Anyway, after working with caching, would you be able to estimate, how difficult would it be to refactor pas.plugins.ldap (or node.ext.ldap) to work without fetching and knowing all the DNs? I've been pretty pessimistic about that :confused:

the reasoning behind was, that you might have a different and dedicated caching backend for your LDAP users than for the plone generic caches.

the caching was quite a small change, you can look at the pull-request.

refactoring - i had the impression, that fetching all DN's is only to check if a login name exists - which is totally useless, because LDAP will authenticate you or not. if that's the case, the refactoring wouldn't take too long. but i might be wrong about that.

i dont want to stick to bda.cache. its completly ok to get rid of it.

but replacing it with plone.memoize is not an option, since i at least have no idea how i assign a different memcached server to it than to the other caches in plone. having a dedicated cache for ldap is performance wise a must in larger setups. sharing the memcached with other plone caches has unpredictable effects on the efficiency of both caches.

in larger setups we have three memcached running: one for plone.memoize, one for LDAP and one for RelStorage.

So as long as we can fullfill this use case with plone.memoize I'am completly ok with merging any PR that removes the bda.cache dependency.

I'm not using LDAP at all, but I always thought that one of the biggest strengths of LDAP is its master-slave connection.

If you keep a local slave close to your workers, then you may not need a cache at all.

Again, I'm not using it nor I have experience with it, but I would use that approach before adding caches (well in a sense a slave is a cache somehow...)

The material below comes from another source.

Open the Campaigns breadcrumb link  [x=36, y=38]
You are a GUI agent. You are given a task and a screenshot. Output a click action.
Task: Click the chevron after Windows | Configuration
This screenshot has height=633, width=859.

We at BlueDynamics Alliance are at the moment refactoring pas.plugins.ldap and much more node.ext.ldap. Latter works now in a Pyramid project with 68000 users (w/o caching). Some optimizations are left (i did not check user-listings and I think we need to work on that). But overall most of the work is done.
For the curious: both packages are having a performance branch. Overall it works, but expect bugs, we're havent finished yet.